Vampiros emocionales

Las relaciones sociales nos pueden traer muchos elementos positivos, mejorando nuestro estado de animo, sin embargo, también podemos encontrar personas en nuestro entorno que causan el efecto contrario, son los llamados vampiros emocionales, los cuales pueden chupar gran parte de nuestra energía y optimismo, llegando a inocularnos una sensación de malestar, lo cual puede hacer que pongamos en duda nuestra valía e incluso pueden contribuir a que nuestra autoestima se vea resentida.
Tipos de vampiros emocionales

  • El narcisista
    Esta persona es muy egolatra y entiende que el mundo gira entorno a su persona. Por lo que necesita sentirse admirado constantemente, muestra una falta de empatía por lo que pueden ser muy dañinos con los demás.
  • El victimista
    Siente que el mundo está en contra suya, y culpa de su infelicidad al resto. Se muestra como un ser desvalido, que puede resultar muy cargante, ya que no busca soluciones de cambio en sí mismo, por lo que siempre redunda en quejas sobre los mismos temas.

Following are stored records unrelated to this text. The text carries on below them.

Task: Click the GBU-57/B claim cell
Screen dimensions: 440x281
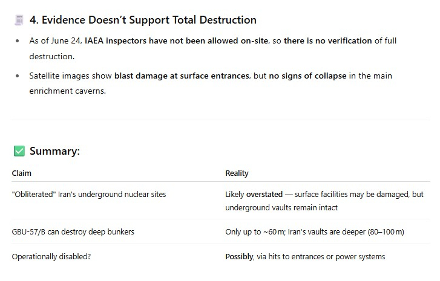Action: [x=73, y=232]
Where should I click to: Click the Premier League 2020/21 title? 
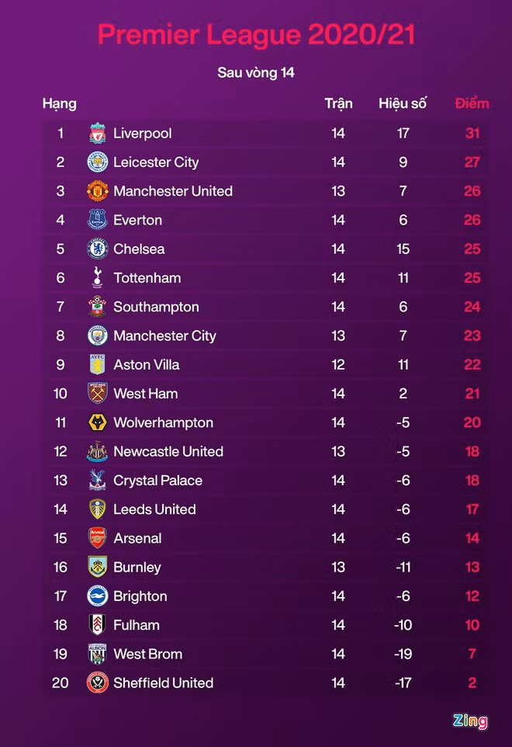256,35
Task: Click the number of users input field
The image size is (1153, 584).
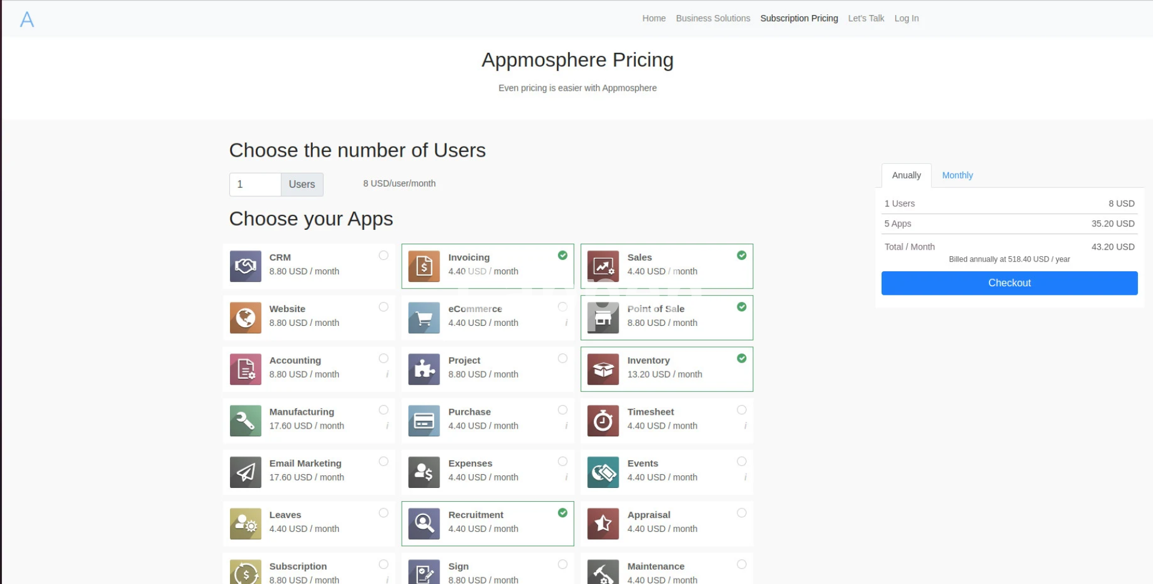Action: pyautogui.click(x=255, y=184)
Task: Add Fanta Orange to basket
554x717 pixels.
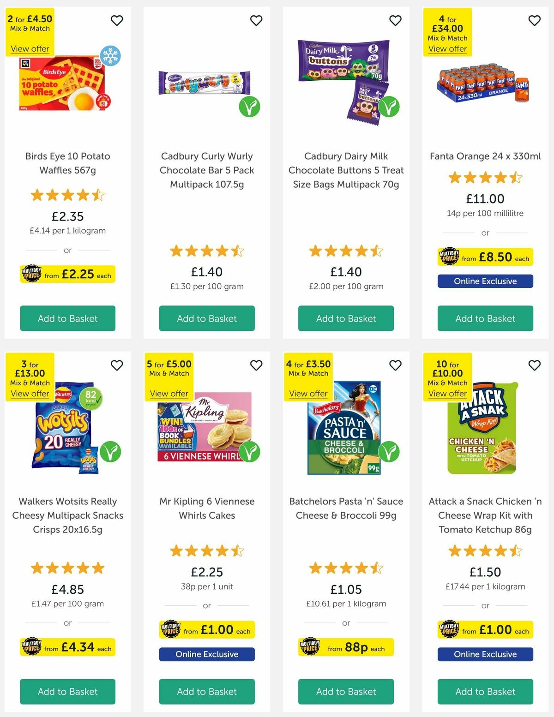Action: point(485,318)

  • El sabelotodo-controlador
    Esta persona tiende a opinar sobre todo, con la pretensión de imponer su punto de vista, como unico valido. Dan soluciones a todo y se sienten en posesión de la verdad, sus comentarios pueden hacer mucho daño ya que muchas veces invalidan las emociones ajenas que no son coincidentes con la suya.
  • El criticón
    Esta persona cuestiona constantemente a todos los demás, y al igual que el anterior perfil se siente en posesión de la verdad, expone abiertamente los defectos de las otras personas, pero es incapaz de ver los propios.
  • El pesimista
    Es una persona extremadamente negativa, su punto de vista es derrotista e incluso tremendista. Siempre habla de temas trágicos, y suele anticipar los peores resultados.
  • El hablador
    Esta persona sólo se preocupa de sí misma, es aquella que siempre habla de sus problemas, suele ser muy repetitiva y necesita que los demás estén pendientes de lo qué le pasa. Sin embargo, no suele escuchar los problemas ajenos, en definitiva es demandante pero se implica poco con los otros.

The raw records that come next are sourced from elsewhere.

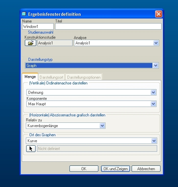Close the Ergebnisfensterdefinition dialog
The width and height of the screenshot is (178, 187).
coord(159,14)
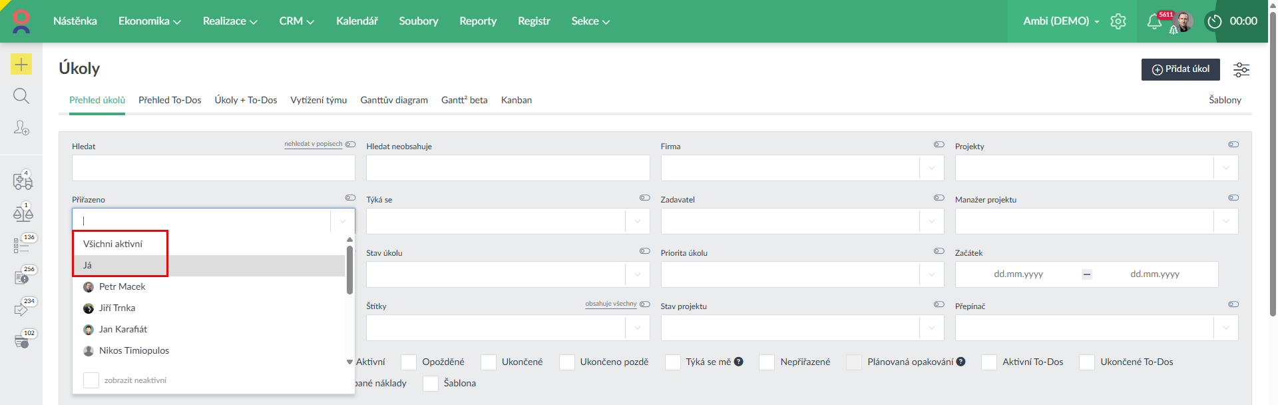Switch to the Kanban tab

tap(516, 100)
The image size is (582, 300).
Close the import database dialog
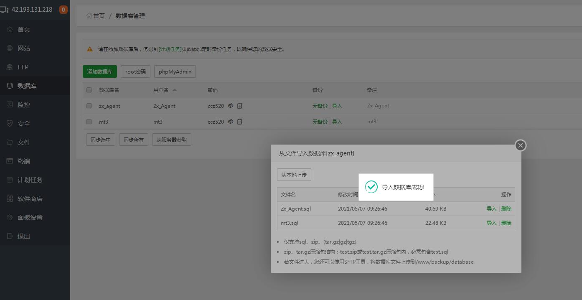[520, 145]
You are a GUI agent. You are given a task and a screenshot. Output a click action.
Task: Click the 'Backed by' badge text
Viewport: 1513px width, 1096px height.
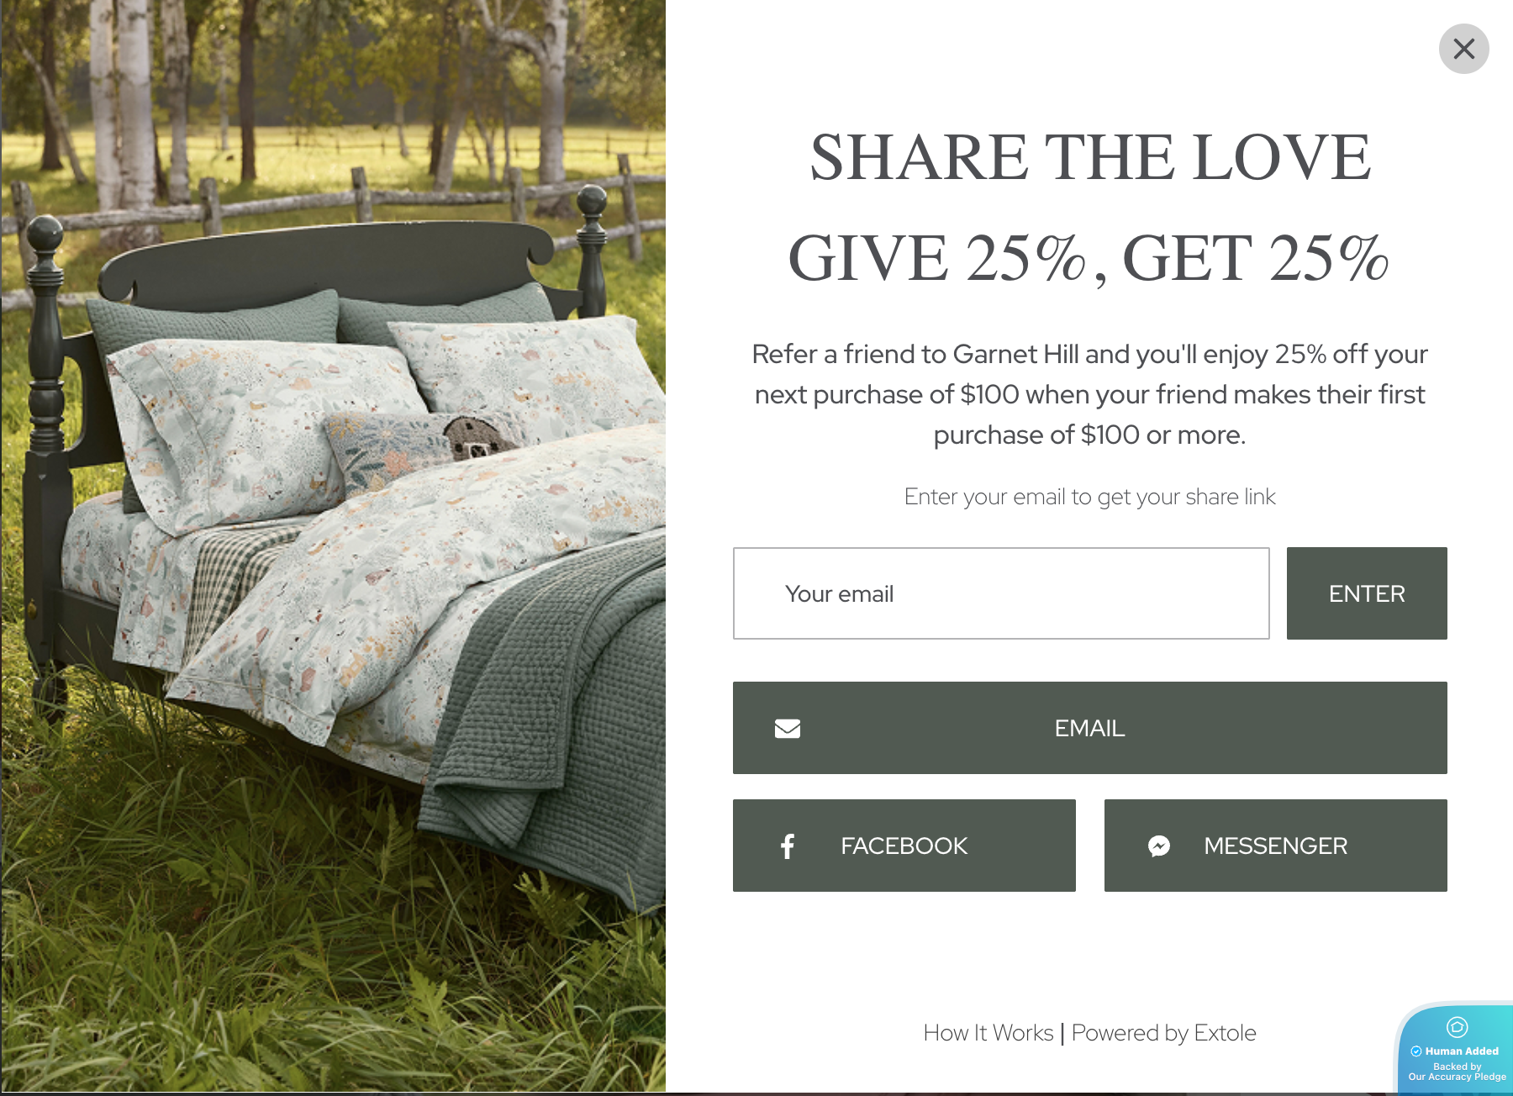[x=1458, y=1066]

No obstante, conviene dejar claro que pueden existir casos en que la personalidad del vampiro emocional no sea vivida de forma consciente. Algunos de estos sujetos no son capaces de darse cuenta que se comportan así, y no se percatan de los efectos negativos que tienen sus actos en las personas que les rodean.

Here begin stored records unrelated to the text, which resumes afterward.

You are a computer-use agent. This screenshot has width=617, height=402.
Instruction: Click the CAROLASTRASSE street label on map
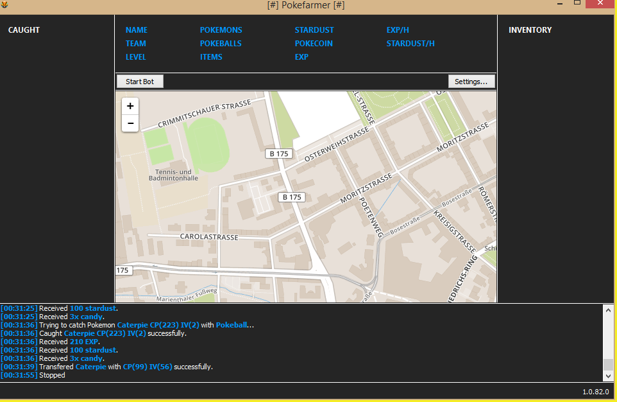point(209,237)
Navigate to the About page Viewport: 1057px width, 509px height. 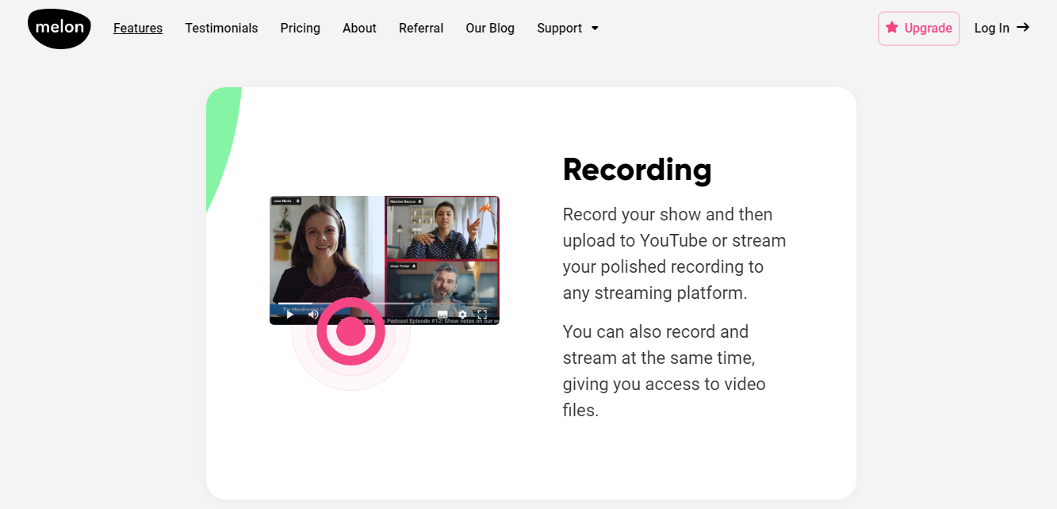tap(359, 29)
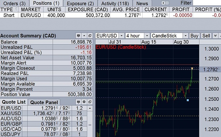Click the chart Sell button
The image size is (221, 137).
point(206,36)
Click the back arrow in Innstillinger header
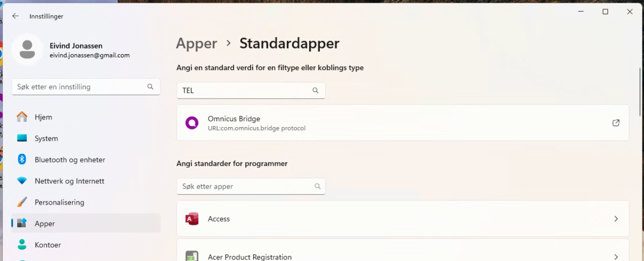644x261 pixels. 16,16
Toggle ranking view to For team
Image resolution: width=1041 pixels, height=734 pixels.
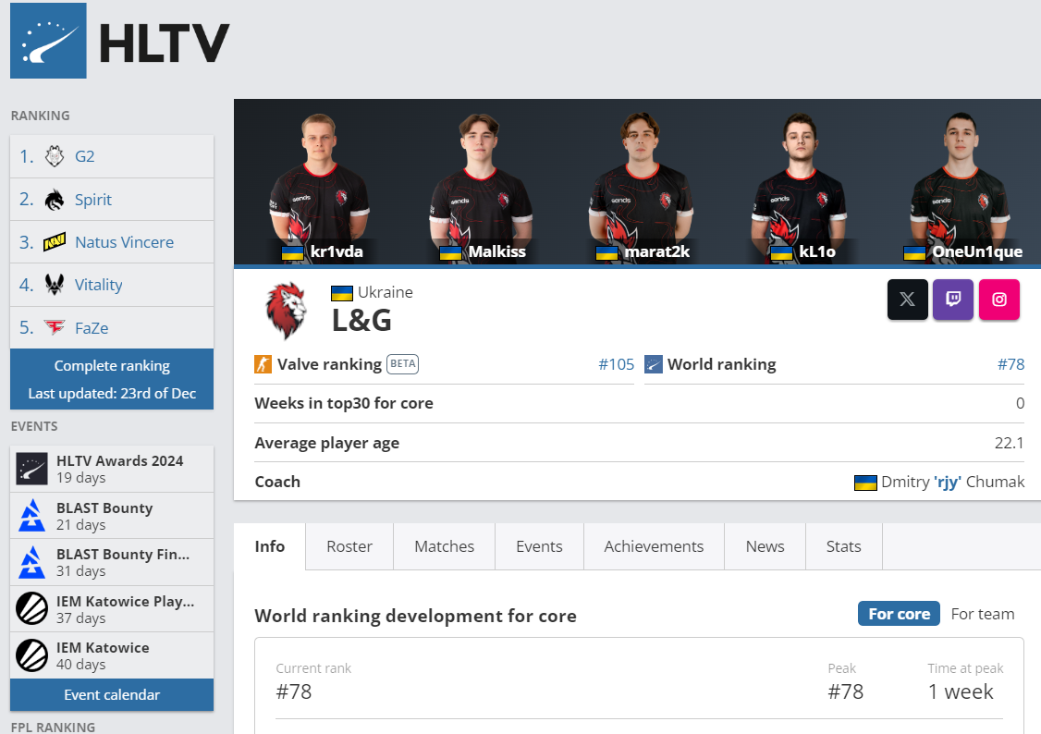coord(983,614)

Las causas de la conducta vampírica
Estas personas suelen actuar mediante mecanismos de defensa que han adquirido a lo largo de su vida, derivados incluso de situaciones traumáticas, dolorosas o poco funcionales. Este es el motivo por el cual muchos de ellos vivan en la ignorancia de sus actos.
Sin embargo, no es sólo responsabilidad de estas personas los efectos poco deseables que tienen sobre nosotros, ya que somos agentes activos y podemos decidir si queremos aceptar determinadas conductas, pudiendo tomar diferentes medidas para trabajar sobre el malestar que nos provoca la interacción con estas personas tóxicas.